Putin vs The Internet

Michael Kelley explains why Russia is looking to assert more control over the Internet, which Putin said on Thursday was “a CIA project” and “is still developing as such”:

Today, Russia is leading the charge for breaking up the Internet as it currently functions by running Web traffic through servers in each respective country. “In two years we may get a completely different Internet,” Russian investigative journalist Andrei Soldatov told BI in January. “It might be a collection of Intranets instead of one Internet. Actually I think it’s very possible.”

Earlier this week, Russia’s parliament passed a law requiring foreign Internet services such as Gmail and Skype to keep their servers in Russia and save all information about their users for at least half a year. This would create a Russian ‘Intranet’ that would be separate from the globally-interconnected Web, much like social media website VKontakte now serves as Russia’s Kremlin-allied Facebook outside of Facebook.

Bershidsky focuses on the Kremlin’s attempt to censor blogs:

bill passed by the Russian parliament on Tuesday says that any blogger read by at least 3,000 people a day has to register with the government telecom watchdog and follow the same rules as those imposed by Russian law on mass media. These include privacy safeguards, the obligation to check all facts, silent days before elections and loose but threatening injunctions against “abetting terrorism” and “extremism.” This signals to bloggers that they will be closely watched and that Russia’s tough slander and anti-terrorist laws will be applied when the authorities think it appropriate. Bloggers who fail to register as media face fines of up to $900.

There was no international outcry as in the case of the Turkish Twitter ban. Only Dunja Mijatovic, the media freedom representative of the Organization for Security and Cooperation in Europe, called on Russian President Vladimir Putin to veto the bill, which he is unlikely to do because it fits in well with his recent oppressive policies. Perhaps Russia has already been written off as a rogue state because of its heavy involvement in the Ukraine crisis, and more curbs on its media freedoms are no longer an issue for the international community. For Russian bloggers, however, the bill – which will come into effect from August assuming that Putin signs it – is a sign that the government is coming for them.

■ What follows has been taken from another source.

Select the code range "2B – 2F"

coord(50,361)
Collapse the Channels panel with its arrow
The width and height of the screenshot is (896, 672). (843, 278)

Pavel Durov, the founder of VKontakte, Russia’s answer to Facebook, fled the country earlier this week, saying his company had been taken over by Putin cronies:

Durov explained that after seven years of relative social media freedom in Russia, his refusal to share user data with Russian law enforcement has set him at odds with the Kremlin, which has recently been trying to tighten its grip on the internet, according to The Moscow Times. VK’s former CEO says that despite his multiple refusals of Kremlin requests to censor his site in a similar fashion to how it filters print and TV news, the site — which boasts 143 million registered users globally, 88 million of whom are based in Russia — is now effectively under state control.

Keating takes a closer look at the “Internet sovereignty” movement:

Russia is one of a number of countries pushing the idea of “Internet sovereignty”: the notion that governments—rather than multinational corporations based in the United States or U.S.-founded agencies like the ICANN, which is responsible for the Internet’s global domain name system—should have control over their own internal cyberspaces. …

Internet sovereignty might be a little easier to take seriously as a concept if many of the governments that are most enthusiastic about it weren’t so blatantly interested in policing their citizens’ Internet use. Iran, for instance, has been for years been pushing a “national Internet” project aimed at keeping unwelcome outside influences from reaching its citizens.